Re: CHAT: Hello
From: | Andreas Johansson <and_yo@...> |
Date: | Tuesday, May 1, 2001, 9:02 |
Irina Rempt wrote:
>On Mon, 30 Apr 2001, Andreas Johansson wrote:
>
> > Irina Rempt wrote:
>
>[the UN declaration of human rights]
[snip]
> > But how does a lack of "cultural neutrality" make something bad as
> > an translation exercise?
>
>Not bad as such, but bad to translate into languages of cultures that
>clash with the values expressed in it.
I'm not sure I follow you here. You seem to be saying one shouldn't
translate something that the speakers of the "target" lang wouldn't agree
with. In that reasoning it'd be wrong to translate, say, Mein Kampf into
English because the vast majority of English speakers aren't nazis and would
strongly disagree with its contents.
>I was much better off
>translating the play about the god who lived on the moon, or the text
>about the people desecrating the temple of Vlami, because that's a
>frame of mind that Valdyans can get their thinking around.
>
> > Translating, for example, the UN declaration of human rights into
> > some language surely doesn't mean you agree with its content.
>
>No; but I'm afraid that, because Valdyan has no "counterweight"
>speakers apart from me, it will be influenced too much by a culture
>alien to it.
Hm, OK.
>
> > PS I don't think "heavily biased" is the correct term.

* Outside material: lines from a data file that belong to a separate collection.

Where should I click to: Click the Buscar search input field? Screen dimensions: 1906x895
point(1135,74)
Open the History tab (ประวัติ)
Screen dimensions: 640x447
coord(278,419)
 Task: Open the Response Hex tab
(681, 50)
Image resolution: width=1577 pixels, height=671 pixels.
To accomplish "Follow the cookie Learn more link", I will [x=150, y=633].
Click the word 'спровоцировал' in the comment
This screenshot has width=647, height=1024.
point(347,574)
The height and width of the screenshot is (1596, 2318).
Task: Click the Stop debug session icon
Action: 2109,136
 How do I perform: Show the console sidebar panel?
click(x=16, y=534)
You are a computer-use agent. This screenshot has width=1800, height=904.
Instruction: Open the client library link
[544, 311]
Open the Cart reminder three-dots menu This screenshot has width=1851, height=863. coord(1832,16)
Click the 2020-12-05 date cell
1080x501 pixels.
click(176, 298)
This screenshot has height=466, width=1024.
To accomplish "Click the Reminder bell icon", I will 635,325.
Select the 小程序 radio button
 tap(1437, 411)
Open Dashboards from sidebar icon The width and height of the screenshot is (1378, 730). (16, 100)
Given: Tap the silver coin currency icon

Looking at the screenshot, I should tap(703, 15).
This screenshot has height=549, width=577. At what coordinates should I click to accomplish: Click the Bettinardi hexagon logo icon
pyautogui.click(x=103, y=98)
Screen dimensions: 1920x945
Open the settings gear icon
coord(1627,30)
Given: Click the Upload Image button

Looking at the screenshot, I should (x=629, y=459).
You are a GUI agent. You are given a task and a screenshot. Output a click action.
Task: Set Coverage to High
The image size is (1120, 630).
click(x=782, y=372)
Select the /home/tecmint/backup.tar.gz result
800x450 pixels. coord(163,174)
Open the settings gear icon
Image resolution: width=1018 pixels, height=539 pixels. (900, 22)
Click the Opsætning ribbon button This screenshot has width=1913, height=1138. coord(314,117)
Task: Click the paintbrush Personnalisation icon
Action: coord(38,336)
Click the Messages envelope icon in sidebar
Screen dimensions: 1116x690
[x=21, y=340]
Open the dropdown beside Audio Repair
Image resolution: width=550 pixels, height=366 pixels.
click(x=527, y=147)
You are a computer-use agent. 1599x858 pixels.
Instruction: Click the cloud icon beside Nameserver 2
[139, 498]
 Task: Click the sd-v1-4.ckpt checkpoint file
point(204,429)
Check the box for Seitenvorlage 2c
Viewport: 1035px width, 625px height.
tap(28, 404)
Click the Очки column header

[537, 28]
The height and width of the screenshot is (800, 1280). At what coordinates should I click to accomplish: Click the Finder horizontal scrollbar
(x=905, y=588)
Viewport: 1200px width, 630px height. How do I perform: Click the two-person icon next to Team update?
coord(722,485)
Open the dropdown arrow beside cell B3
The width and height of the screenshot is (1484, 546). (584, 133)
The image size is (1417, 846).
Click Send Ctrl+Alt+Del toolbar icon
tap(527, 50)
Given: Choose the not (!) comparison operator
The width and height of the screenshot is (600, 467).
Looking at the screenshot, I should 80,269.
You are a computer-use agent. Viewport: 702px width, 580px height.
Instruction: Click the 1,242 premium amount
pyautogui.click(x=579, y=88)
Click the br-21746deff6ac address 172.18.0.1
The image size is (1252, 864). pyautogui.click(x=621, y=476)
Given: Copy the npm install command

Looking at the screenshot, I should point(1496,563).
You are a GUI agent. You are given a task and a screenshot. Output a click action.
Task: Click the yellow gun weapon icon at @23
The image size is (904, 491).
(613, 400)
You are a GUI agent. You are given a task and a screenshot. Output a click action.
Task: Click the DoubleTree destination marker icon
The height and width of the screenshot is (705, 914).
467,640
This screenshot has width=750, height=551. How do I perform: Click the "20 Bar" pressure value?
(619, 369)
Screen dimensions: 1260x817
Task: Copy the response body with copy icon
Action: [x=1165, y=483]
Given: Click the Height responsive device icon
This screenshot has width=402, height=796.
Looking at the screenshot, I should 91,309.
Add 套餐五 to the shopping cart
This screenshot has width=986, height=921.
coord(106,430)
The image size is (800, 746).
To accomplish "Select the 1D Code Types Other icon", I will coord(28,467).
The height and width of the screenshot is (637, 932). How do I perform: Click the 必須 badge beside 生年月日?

It's more of a
> > mission statement for the democratic-liberal wing of western culture.
>
>Isn't that a heavy bias?
It would be biased if there were SOME bits that hearkened to other cultures
and value systems. When you've went the whole way and placed yorself in one
camp it's not a mere "bias" anymore - it's a definite taking sides. As it
is, the declaration is rather an attempt to impose western democracy on the
rest of the world (not that that is necessarily a bad thing IMHO).